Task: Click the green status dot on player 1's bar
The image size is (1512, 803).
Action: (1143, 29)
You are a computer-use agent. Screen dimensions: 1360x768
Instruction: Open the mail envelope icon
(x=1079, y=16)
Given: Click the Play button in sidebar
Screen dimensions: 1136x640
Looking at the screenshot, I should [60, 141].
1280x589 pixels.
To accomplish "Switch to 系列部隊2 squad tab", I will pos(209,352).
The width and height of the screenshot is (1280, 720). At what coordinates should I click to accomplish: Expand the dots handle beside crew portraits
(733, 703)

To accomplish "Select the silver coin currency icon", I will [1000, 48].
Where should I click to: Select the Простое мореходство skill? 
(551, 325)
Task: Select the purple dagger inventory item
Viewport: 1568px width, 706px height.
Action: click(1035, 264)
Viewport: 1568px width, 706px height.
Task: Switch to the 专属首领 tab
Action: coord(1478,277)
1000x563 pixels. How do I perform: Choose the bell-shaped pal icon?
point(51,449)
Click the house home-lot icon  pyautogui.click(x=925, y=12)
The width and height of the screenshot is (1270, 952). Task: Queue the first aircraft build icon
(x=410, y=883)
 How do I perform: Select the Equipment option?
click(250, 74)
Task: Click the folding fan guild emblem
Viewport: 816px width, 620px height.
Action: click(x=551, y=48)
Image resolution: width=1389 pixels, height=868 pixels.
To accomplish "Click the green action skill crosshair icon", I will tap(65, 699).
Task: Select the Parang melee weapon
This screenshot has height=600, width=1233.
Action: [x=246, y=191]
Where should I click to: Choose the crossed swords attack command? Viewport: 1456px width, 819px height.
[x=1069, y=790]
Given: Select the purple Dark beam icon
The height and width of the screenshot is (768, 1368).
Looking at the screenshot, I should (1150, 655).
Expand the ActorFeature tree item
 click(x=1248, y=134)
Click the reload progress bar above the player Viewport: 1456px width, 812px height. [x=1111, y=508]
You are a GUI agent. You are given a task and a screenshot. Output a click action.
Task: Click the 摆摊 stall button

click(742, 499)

★ ★ ★ ★ ★

▸ **WRITTEN TASK**:
Render every line of the records above as a JSON array of strings, with one string per line and blank lines omitted.

▸ **RESULT OF THE EXERCISE**:
[
  "Task: Click the green status dot on player 1's bar",
  "The image size is (1512, 803).",
  "Action: (1143, 29)",
  "You are a computer-use agent. Screen dimensions: 1360x768",
  "Instruction: Open the mail envelope icon",
  "(x=1079, y=16)",
  "Given: Click the Play button in sidebar",
  "Screen dimensions: 1136x640",
  "Looking at the screenshot, I should [60, 141].",
  "1280x589 pixels.",
  "To accomplish \"Switch to 系列部隊2 squad tab\", I will pos(209,352).",
  "The width and height of the screenshot is (1280, 720). At what coordinates should I click to accomplish: Expand the dots handle beside crew portraits",
  "(733, 703)",
  "To accomplish \"Select the silver coin currency icon\", I will [1000, 48].",
  "Where should I click to: Select the Простое мореходство skill? ",
  "(551, 325)",
  "Task: Select the purple dagger inventory item",
  "Viewport: 1568px width, 706px height.",
  "Action: click(1035, 264)",
  "Viewport: 1568px width, 706px height.",
  "Task: Switch to the 专属首领 tab",
  "Action: coord(1478,277)",
  "1000x563 pixels. How do I perform: Choose the bell-shaped pal icon?",
  "point(51,449)",
  "Click the house home-lot icon  pyautogui.click(x=925, y=12)",
  "The width and height of the screenshot is (1270, 952). Task: Queue the first aircraft build icon",
  "(x=410, y=883)",
  " How do I perform: Select the Equipment option?",
  "click(250, 74)",
  "Task: Click the folding fan guild emblem",
  "Viewport: 816px width, 620px height.",
  "Action: click(x=551, y=48)",
  "Image resolution: width=1389 pixels, height=868 pixels.",
  "To accomplish \"Click the green action skill crosshair icon\", I will tap(65, 699).",
  "Task: Select the Parang melee weapon",
  "This screenshot has height=600, width=1233.",
  "Action: [x=246, y=191]",
  "Where should I click to: Choose the crossed swords attack command? Viewport: 1456px width, 819px height.",
  "[x=1069, y=790]",
  "Given: Select the purple Dark beam icon",
  "The height and width of the screenshot is (768, 1368).",
  "Looking at the screenshot, I should (1150, 655).",
  "Expand the ActorFeature tree item",
  " click(x=1248, y=134)",
  "Click the reload progress bar above the player Viewport: 1456px width, 812px height. [x=1111, y=508]",
  "You are a GUI agent. You are given a task and a screenshot. Output a click action.",
  "Task: Click the 摆摊 stall button",
  "click(742, 499)"
]